## Collected data entries
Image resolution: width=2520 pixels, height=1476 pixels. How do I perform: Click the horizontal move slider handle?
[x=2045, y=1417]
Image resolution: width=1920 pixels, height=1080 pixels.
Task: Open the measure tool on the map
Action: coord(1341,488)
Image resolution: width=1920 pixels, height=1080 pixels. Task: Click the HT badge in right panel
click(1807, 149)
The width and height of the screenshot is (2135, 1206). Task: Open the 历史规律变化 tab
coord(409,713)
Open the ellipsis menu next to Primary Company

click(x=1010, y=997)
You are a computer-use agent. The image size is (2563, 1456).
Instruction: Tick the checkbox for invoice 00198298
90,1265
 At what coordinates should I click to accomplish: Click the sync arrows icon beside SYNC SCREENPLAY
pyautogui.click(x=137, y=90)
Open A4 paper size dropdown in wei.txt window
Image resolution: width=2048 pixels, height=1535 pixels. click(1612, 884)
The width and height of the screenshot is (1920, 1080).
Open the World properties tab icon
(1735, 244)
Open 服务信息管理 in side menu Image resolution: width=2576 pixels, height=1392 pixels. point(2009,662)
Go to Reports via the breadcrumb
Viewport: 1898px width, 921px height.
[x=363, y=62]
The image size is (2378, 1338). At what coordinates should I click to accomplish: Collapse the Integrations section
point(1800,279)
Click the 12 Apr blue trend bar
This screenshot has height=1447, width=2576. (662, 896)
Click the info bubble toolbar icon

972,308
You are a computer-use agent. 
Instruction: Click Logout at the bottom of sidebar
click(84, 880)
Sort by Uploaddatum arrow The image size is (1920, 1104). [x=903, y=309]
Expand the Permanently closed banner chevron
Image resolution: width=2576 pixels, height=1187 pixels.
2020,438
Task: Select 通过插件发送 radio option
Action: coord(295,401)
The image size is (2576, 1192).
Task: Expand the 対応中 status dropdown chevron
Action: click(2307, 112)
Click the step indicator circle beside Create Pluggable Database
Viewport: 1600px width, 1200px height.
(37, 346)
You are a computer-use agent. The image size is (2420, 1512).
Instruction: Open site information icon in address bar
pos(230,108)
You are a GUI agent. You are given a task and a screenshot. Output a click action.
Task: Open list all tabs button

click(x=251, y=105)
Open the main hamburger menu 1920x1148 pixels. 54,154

## Exercise aim
In the records above, copy exactly the lines from the one that contains "Go to Reports via the breadcrumb" through the last, and nothing else.

## Completed task
Go to Reports via the breadcrumb
Viewport: 1898px width, 921px height.
[x=363, y=62]
The image size is (2378, 1338). At what coordinates should I click to accomplish: Collapse the Integrations section
point(1800,279)
Click the 12 Apr blue trend bar
This screenshot has height=1447, width=2576. (662, 896)
Click the info bubble toolbar icon

972,308
You are a computer-use agent. 
Instruction: Click Logout at the bottom of sidebar
click(84, 880)
Sort by Uploaddatum arrow The image size is (1920, 1104). [x=903, y=309]
Expand the Permanently closed banner chevron
Image resolution: width=2576 pixels, height=1187 pixels.
2020,438
Task: Select 通过插件发送 radio option
Action: coord(295,401)
The image size is (2576, 1192).
Task: Expand the 対応中 status dropdown chevron
Action: click(2307, 112)
Click the step indicator circle beside Create Pluggable Database
Viewport: 1600px width, 1200px height.
(37, 346)
You are a computer-use agent. The image size is (2420, 1512).
Instruction: Open site information icon in address bar
pos(230,108)
You are a GUI agent. You are given a task and a screenshot. Output a click action.
Task: Open list all tabs button

click(x=251, y=105)
Open the main hamburger menu 1920x1148 pixels. 54,154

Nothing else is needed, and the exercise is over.